Ici les soldats ne sont pas des êtres héroïques et irréprochables mais apparaissent davantage comme des personnalités opportunistes qui n'hésiteront pas à pavaner et à prendre presque avec le sourire la situation de la femme se retrouvant purement séquestrée. Une dénonciation assez bien faite du pseudo héroïsme des soldats au cinéma.

Evidemment, Fear And Desire ne s'arrête pas là et atteindra aussi cette dimension psychologique de la guerre avec le soldat Sydney basculant dans la folie face à ce flash-back des 2 soldats massacrés combiné à cette femme, véritable mystère féminin dénuée de parole dont l'apparition sensible et belle apparaît presque comme un havre de paix dans cette guerre. Ainsi, Sydney incarné par Paul Mazursky est complètement investi dans son personnage et nous donne vraiment cette impression de démence. Une séquence qui restera franchement malsaine et ne pourra que déstabiliser et mettre le spectateur mal à l'aise, cela renforcé par des gros plans sur le visage de Sydney.
Chapeau bas mais dommage que la dimension psychologique du SSPT (syndrome de stress post-traumatique) soit trop peu développée.
Au delà de ça, l'interprétation des autres personnages sera largement correcte avec ce sergent Mac antipathique et mesquin et ce lieutenant quelque peu dépassé par les évènements. En revanche, le soldat Fletcher se montrera absolument inutile et transparent. Un petit souci encore une fois.

Matériel:
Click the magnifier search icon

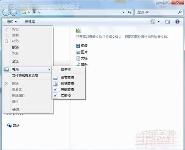pos(180,12)
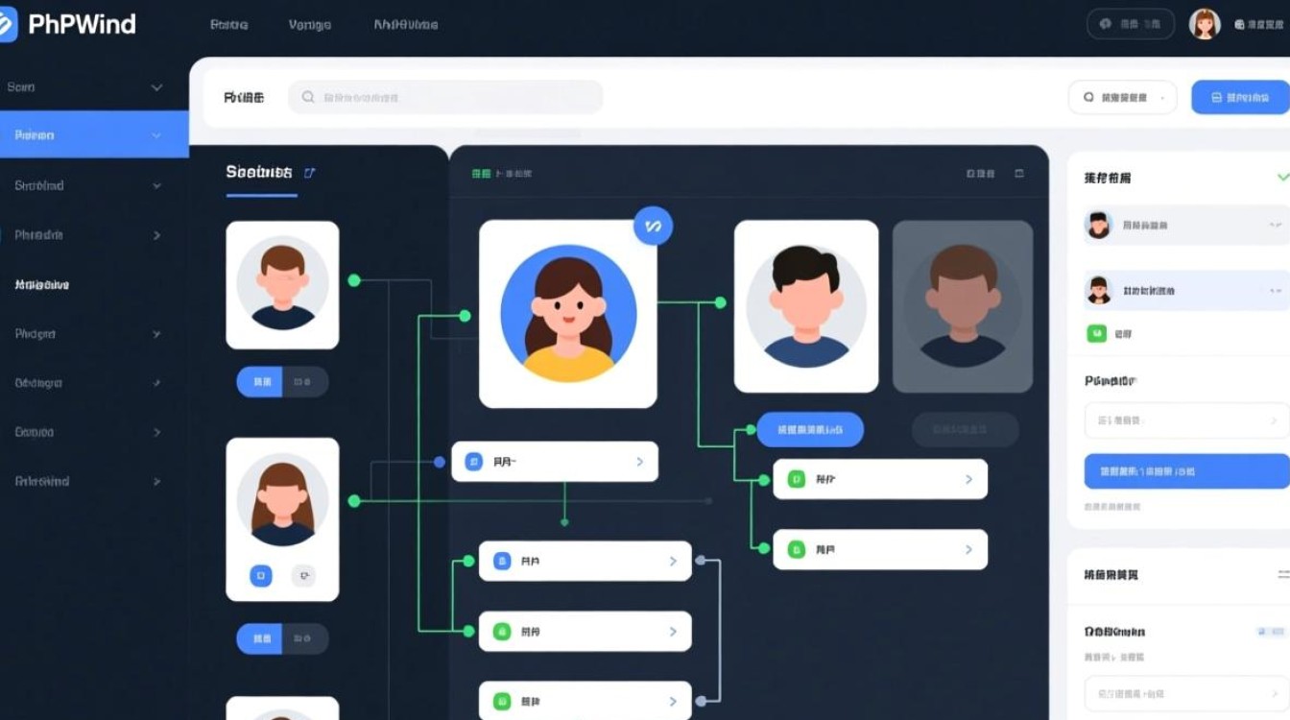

Consigne: Dans la critique de Fear And Desire, reformulez sous forme de liste le paragraphe qui commence par « Au delà de ça » en gardant ses faits principaux. Le matériel n'a aucun rôle dans ce travail.

Réponse complète:
- L'interprétation des autres personnages est largement correcte.
- Le sergent Mac est antipathique et mesquin.
- Le lieutenant est quelque peu dépassé par les évènements.
- Le soldat Fletcher est en revanche absolument inutile et transparent, ce qui constitue encore un petit souci.